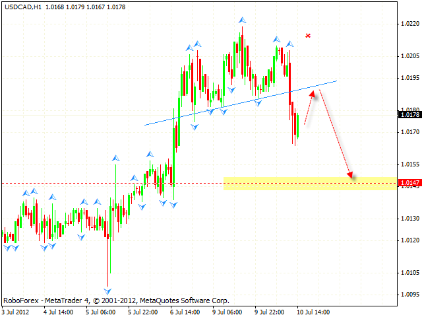Click the RoboForex MetaTrader 4 watermark text
This screenshot has width=422, height=317.
[116, 299]
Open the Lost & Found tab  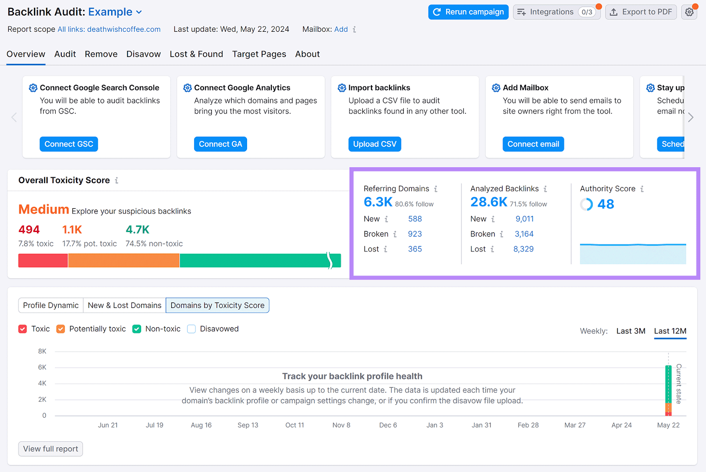196,54
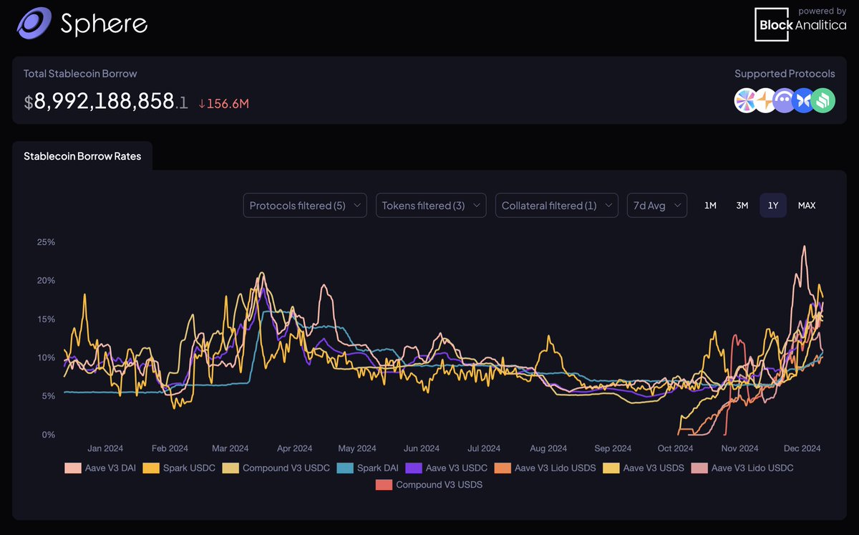This screenshot has height=535, width=859.
Task: Click the 1M time range button
Action: pyautogui.click(x=710, y=205)
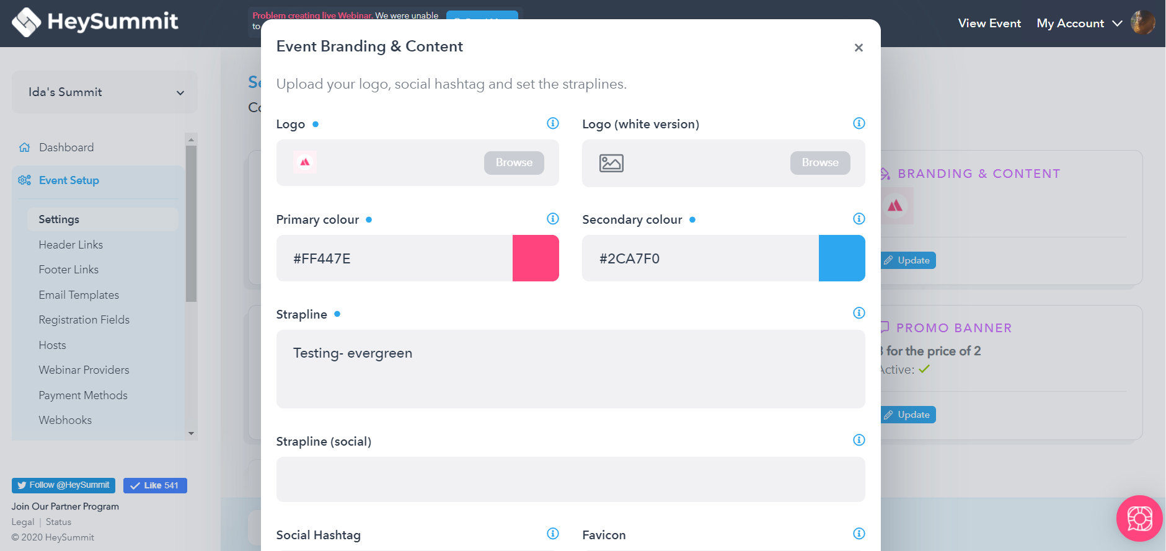Open the My Account dropdown
Image resolution: width=1166 pixels, height=551 pixels.
(x=1079, y=24)
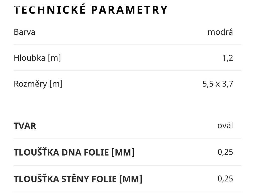Click the Technické parametry heading
This screenshot has width=255, height=193.
point(91,10)
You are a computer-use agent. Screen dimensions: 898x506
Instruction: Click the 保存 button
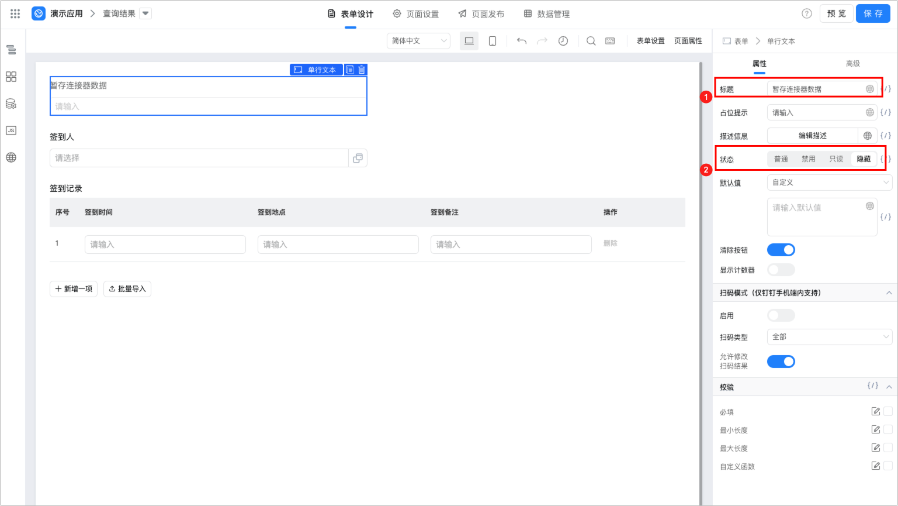pyautogui.click(x=873, y=13)
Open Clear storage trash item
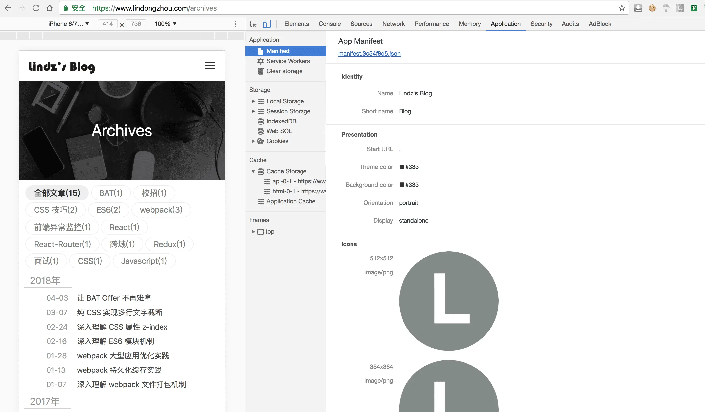Screen dimensions: 705x412 tap(284, 71)
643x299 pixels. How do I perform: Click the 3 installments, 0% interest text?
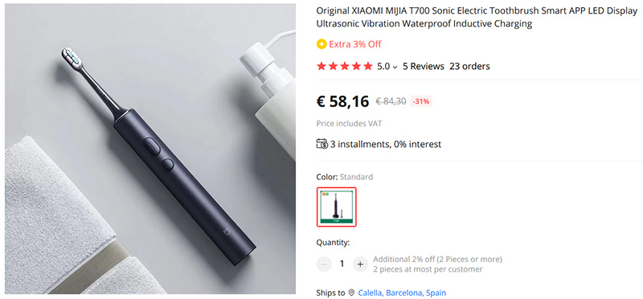coord(386,145)
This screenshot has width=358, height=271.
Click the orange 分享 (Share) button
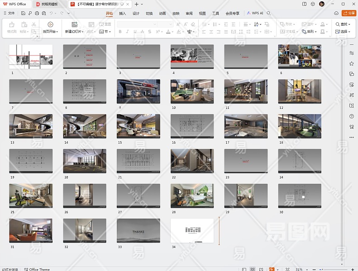(349, 14)
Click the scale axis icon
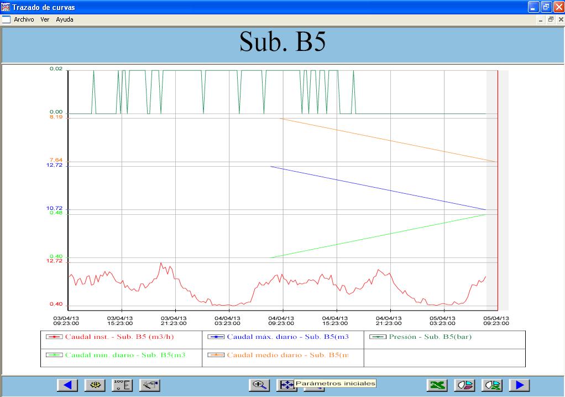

**What you need to do:** Rescale every row from the line containing "643x299 pixels. How" down to the end of the rows, both ends included. Give the lines again with the requests, multiply each coordinate in the answers by 2.1, round to whole numbers with halves rounded up, leave all other numbers unchanged, and omit the pictures.

**The answer:**
643x299 pixels. How do I perform: Click the 3 installments, 0% interest text?
coord(811,305)
This screenshot has width=358, height=271.
Click the orange 分享 (Share) button
(733, 29)
Click the scale axis icon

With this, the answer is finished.